Having set off at dawn, March 8 from Kisumu, Kenya, the Flipflopi non-profit group and its crew are plying the waters of Lake Victoria in a three-week expedition to urge East African countries to clean up their lakes and rivers. The boat is so-called for the 30,000 flip-flops and seven tons of plastic that went into making the multi-colored fishing boat.
A Sailing Symbol of Recycled Waste
As co-founder Dipesh Pabari and his crew pull into ports, the multi-colored, nine-meter vessel is causing a stir – onlookers gathered on the riverbanks have never seen a fisherman’s dhow made of plastic. It’s a sailing symbol and reminder that even when discarded, used plastic can be put to good use as part of a collective effort to restore the environment.
“The idea is to bring together the East African community, which shares Lake Victoria as a resource,” says Pabari. “Without any consensus on legislation, it’s a hopeless battle. If you throw a bottle into Uganda’s waters, it will end up on Kenya’s shore.”
In 2015, Pabari’s partner, Ben Morison saw so much plastic rubbish on Kenya’s shores, that he researched alternative uses. He hired a team to melt, shape and carve the plastic into the keel, ribs and planks of the vessel, covering it all with multi-colored sandals. Flipflopi was born.
Plastic just Part of the Problem
The group urges Kenya, Tanzania and Uganda to embrace innovation, education and legislative change, and to ban unnecessary single-use plastics.

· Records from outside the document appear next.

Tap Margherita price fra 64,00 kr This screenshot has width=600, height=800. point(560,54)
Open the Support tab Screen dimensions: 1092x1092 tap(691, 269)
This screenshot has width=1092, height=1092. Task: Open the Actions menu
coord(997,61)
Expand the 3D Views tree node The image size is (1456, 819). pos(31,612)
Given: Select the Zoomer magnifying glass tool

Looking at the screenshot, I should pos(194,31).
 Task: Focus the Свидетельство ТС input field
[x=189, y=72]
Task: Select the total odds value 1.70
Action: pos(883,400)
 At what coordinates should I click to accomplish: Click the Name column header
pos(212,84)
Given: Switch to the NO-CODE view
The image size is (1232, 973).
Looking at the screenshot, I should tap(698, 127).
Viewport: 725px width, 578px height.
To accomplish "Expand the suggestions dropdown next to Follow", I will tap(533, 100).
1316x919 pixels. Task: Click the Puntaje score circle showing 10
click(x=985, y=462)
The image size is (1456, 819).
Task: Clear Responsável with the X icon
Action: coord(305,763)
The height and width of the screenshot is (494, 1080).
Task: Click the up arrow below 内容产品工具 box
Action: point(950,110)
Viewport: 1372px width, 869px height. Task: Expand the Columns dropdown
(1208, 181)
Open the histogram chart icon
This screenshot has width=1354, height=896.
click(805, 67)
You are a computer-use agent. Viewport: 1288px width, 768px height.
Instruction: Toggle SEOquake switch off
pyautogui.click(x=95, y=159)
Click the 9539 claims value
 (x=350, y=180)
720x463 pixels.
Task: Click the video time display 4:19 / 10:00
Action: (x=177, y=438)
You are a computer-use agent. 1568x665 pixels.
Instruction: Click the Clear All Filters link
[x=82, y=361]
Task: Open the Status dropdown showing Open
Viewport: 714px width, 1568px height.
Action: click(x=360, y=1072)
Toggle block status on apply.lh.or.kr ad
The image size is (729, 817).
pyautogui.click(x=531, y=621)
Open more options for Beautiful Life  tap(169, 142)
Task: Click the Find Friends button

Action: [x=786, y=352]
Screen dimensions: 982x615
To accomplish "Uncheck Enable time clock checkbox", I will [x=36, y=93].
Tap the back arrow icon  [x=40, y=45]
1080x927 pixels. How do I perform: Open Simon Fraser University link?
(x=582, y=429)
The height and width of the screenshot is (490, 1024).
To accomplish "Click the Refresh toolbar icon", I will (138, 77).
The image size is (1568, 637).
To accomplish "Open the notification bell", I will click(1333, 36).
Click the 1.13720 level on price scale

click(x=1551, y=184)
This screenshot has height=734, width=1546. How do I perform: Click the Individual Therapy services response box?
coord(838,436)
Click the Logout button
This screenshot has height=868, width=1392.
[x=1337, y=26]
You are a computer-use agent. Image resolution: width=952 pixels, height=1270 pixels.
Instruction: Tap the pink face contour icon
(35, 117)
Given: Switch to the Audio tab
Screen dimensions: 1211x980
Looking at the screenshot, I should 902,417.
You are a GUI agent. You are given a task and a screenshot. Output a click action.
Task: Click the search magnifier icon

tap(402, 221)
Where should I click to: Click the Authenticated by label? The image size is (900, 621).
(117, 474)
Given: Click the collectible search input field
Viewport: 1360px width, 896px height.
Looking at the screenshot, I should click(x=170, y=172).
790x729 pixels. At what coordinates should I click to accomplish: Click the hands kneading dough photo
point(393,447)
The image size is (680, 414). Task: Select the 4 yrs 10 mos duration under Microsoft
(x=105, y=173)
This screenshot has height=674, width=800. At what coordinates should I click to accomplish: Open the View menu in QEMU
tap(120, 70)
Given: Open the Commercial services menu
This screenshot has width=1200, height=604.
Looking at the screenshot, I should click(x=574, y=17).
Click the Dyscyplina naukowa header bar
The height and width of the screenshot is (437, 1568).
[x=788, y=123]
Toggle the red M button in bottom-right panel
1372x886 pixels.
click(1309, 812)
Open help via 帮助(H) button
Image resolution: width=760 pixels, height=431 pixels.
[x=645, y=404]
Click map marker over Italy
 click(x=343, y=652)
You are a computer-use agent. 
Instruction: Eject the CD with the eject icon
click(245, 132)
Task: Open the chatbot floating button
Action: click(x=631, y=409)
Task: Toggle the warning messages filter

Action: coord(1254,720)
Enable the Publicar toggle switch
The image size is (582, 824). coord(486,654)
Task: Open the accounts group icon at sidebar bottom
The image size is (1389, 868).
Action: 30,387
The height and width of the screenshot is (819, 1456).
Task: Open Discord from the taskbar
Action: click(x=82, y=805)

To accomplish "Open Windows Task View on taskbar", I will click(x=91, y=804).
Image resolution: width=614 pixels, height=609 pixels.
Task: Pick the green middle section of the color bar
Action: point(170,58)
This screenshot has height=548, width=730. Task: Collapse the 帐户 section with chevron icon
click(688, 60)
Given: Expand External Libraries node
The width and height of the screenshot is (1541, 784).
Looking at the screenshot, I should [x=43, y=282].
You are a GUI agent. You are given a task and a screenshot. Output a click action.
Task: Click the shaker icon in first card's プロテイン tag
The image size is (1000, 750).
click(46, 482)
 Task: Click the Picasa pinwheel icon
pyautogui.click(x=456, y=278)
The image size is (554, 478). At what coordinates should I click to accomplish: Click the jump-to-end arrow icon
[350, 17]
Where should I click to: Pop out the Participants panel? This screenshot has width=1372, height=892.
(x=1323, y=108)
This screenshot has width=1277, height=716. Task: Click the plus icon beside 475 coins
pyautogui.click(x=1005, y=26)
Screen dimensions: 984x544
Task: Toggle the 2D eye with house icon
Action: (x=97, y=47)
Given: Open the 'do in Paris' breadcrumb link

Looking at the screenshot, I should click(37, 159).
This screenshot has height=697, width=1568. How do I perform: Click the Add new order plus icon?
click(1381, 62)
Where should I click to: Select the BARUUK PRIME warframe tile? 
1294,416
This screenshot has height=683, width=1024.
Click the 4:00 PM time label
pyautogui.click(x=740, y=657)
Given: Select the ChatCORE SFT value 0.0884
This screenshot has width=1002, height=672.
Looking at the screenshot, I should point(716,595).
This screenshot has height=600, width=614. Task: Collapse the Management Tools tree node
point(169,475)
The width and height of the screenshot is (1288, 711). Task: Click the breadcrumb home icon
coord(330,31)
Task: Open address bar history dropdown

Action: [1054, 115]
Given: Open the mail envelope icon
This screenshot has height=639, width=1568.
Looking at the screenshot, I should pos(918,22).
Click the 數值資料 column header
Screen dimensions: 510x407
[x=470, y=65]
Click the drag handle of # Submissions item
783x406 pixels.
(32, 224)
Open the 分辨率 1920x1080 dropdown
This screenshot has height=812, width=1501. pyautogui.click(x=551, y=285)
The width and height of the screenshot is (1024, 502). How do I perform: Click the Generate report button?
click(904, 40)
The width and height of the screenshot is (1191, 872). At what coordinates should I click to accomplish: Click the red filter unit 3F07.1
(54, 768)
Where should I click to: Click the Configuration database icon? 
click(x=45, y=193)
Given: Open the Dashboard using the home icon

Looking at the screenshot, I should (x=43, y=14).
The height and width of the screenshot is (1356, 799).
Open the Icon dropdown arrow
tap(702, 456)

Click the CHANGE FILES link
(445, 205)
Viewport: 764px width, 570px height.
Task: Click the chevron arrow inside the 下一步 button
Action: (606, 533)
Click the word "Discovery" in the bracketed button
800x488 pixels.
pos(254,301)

A 2015 study of Lake Victoria, examining the fish guts of Nile Perch and Tilapia, revealed that microplastics could be found in at least 20% of the fish, which are important sources of food and income across the region.
Of course, the pollution afflicting East Africa’s lakes consists of far more than just plastic. Industrialization, agriculture and the common practice of discarding rubbish and sewerage have so polluted Lake Victoria that residents and officials have compared it to a septic tank. Poor sanitation and limited waste management around the lake have led to the overflow of harmful pollutants into the water basin, causing numerous cholera epidemics.
"Dying from the Bottom"
“Within 50 years, if nothing is done drastically, Lake Victoria will be dead,” says Governor of Kisumu County in Kenya, Anyang' Nyong'o, who has repeatedly sounded the alarm. Among a long list of culprits, he has cited paper mills up and down the lake and widespread littering, warning in 2018 “the lake is dying from the bottom.”
AFD has been part of the effort to prevent that from happening. Over the past 10 years, AFD has committed €950 million in the water and sanitation sectors of Kenya, Uganda and Tanzania. More than 11 million people have or will benefit from improved access to drinking water, and those gaining access to sustainable sanitation are expected to number some 3 million.
Making Water Drinkable Again
“In 2006, Kisumu City was in a deplorable state in terms of water and sanitation,” says Phelix Okuta, Civil Engineer for Lake Victoria South Water Works Development Agency in Kisumu, Kenya. “Now the intervention of AFD and the government of Kenya has assisted in developing water and sanitation infrastructure. Before the intervention, water supply to Kisumu was only available 6 hours in a day. [Now] Kisumu is able to have water 24 hours per day.”
In Mwanza, Tanzania at the south end of Lake Victoria, untreated sewerage from the city and overflowing latrines have contaminated the lake and caused disease outbreaks. In 2018, AFD supported the installation of a “simplified sewerage system” to treat household waste, the upgrading of water treatment plants and the construction of school toilets.
Yet pollution of the lake continues. Vast blooms of algae form regularly, causing potentially severe health problems among those exposed.
The WaSAf project, launched in 2015 and supported by the French Facility for the Global Environment, AFD and the French Ministry for Ecological Transition, carries out detailed chemical analyses of the lake. Scientists pay particular attention to eutrophication, which saturates the lake with organic and mineral nutrients, multiplying the growth of algae and cyanobacteria, depleting the oxygen, and damaging the ecosystem and the local water supply.
With more than 40 million people living around Lake Victoria, the livelihoods of many depend on it, from water for drinking and washing, to fishing and tourism.
There are additional signs of change. Some are moving away from conventional farming, whose chemical fertilizers are heavy pollutants, to organic farming.
Tackling the Causes of Pollution, one by one
The National Organic Agricultural Movement of Uganda (NOGAMU) has worked with more than 1.2 million smallholder farmers since 2001, providing them with training and linking them to markets. “We have observed that organic farming is very strategic in terms of promoting sustainability around the Lake,” Chariton Namuwoza, CEO of NOGAMU told AFD.
It’s a principle that the Flipflopi team are promoting as they continue their voyage across Lake Victoria, in a vessel made of recycled materials, and powered by wind.
“We didn’t just built any boat, we built a dhow, says Dipesh Pabari. “It’s a structure that has been unchanged for more than 2000 years, and has brought trade and linked Africa to Asia, to show we already have low-tech, local, traditional solutions for global problems.”